Alternatively, the conjugate pad can contain a dry, reversibly immobilized non-analyte reagent. The non-analyte reagent can be any substance, protein, enzyme or antibody on a particulate label, which reagent does not react with the analyte-specific reagent system. Typical non-analyte reagents are bovine serum albumin, goat serum albumin, mouse serum albumin, etc. The non-analyte reagent is dried onto the conjugate pad along with the analyte-specific reagent. In preferred embodiments, the particulate labels for non-analyte reagent and analyte-specific reagent are different colors, e.g, blue and red. The reagents are homogeneous at this stage. Upon applying aqueous sample, the analyte-specific and non-analyte reagents are reconstituted and mobilized. Once the mixture migrates to the detection zone, the non-analyte reagent binds to a second capture line (control line) where the complimentary binding partner, e.g., an antibody or other specific binding partner for the non analyte reagent, is irreversibly immobilized.

In one aspect, then, the analyte-specific reagent of the first zone of the first pad (conjugate pad) is an antibody, and the control line comprises a reagent which specifically binds antibodies. In one aspect, the control line is located downstream of the capture line with respect to the capillary flow of the aqueous solution. In another aspect, the reagent at the control line comprises a final capture antibody, wherein the final capture antibody specifically binds to antibody molecules. In another aspect, the final capture antibody binds antibody regardless of its specificity.

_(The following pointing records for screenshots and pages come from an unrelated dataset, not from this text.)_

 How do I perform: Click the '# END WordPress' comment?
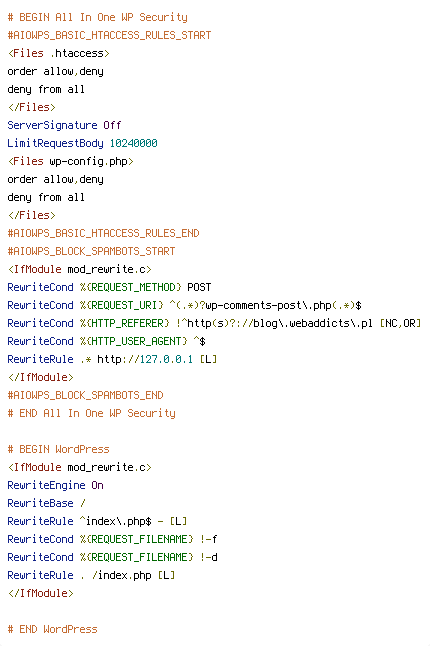[x=52, y=630]
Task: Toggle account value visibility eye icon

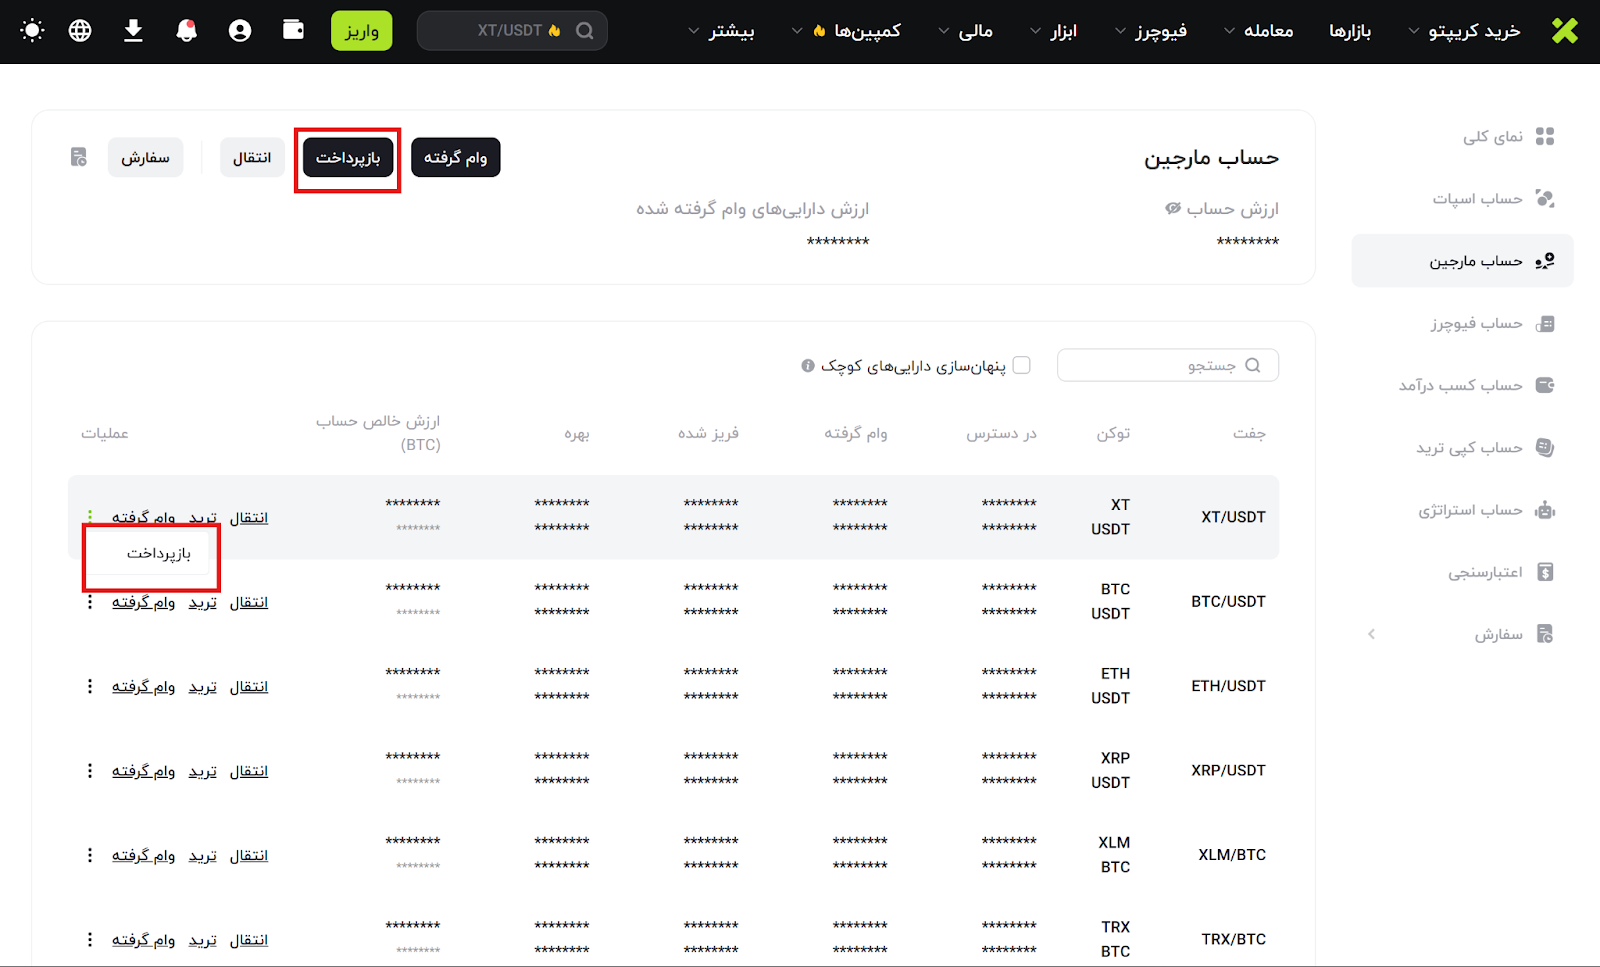Action: [x=1172, y=209]
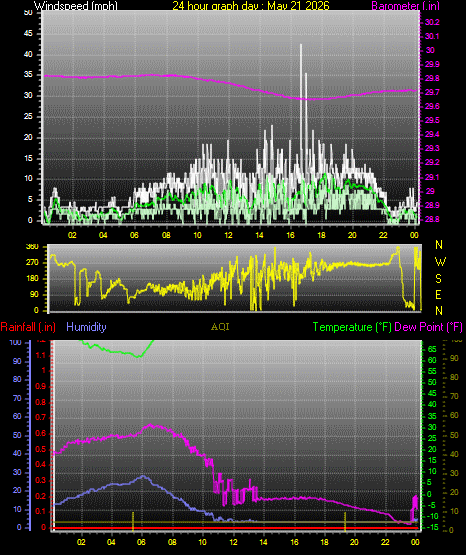Image resolution: width=466 pixels, height=555 pixels.
Task: Select the Rainfall (.in) legend label
Action: tap(28, 327)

In a further aspect, then, a non-analyte, particle-labeled reagent is included on the conjugate pad and is captured in a control line bearing immobilized reagent specific for the non-analyte reagent.

In aspects where there are multiple analyte-specific reagents, each specific for one of a multiplicity of different analyte of interest, there can be multiple control lines, each line containing one or more reagents specific for at least one of the multiple reagents that serves as a control for proper reconstitution and migration of particle-labeled reagent.

In another, less preferred embodiment, this device can further comprise a sample application pad, the sample pad facilitating sample application and having a porous structure through which an aqueous solution comprising one or more analytes of interest is capable of flowing by capillary action, and positioned so as to permit an aqueous solution to flow to the first pad (conjugate pad). Where employed, the sample application pad substantially lacks analyte-specific or particle-labeled reagents.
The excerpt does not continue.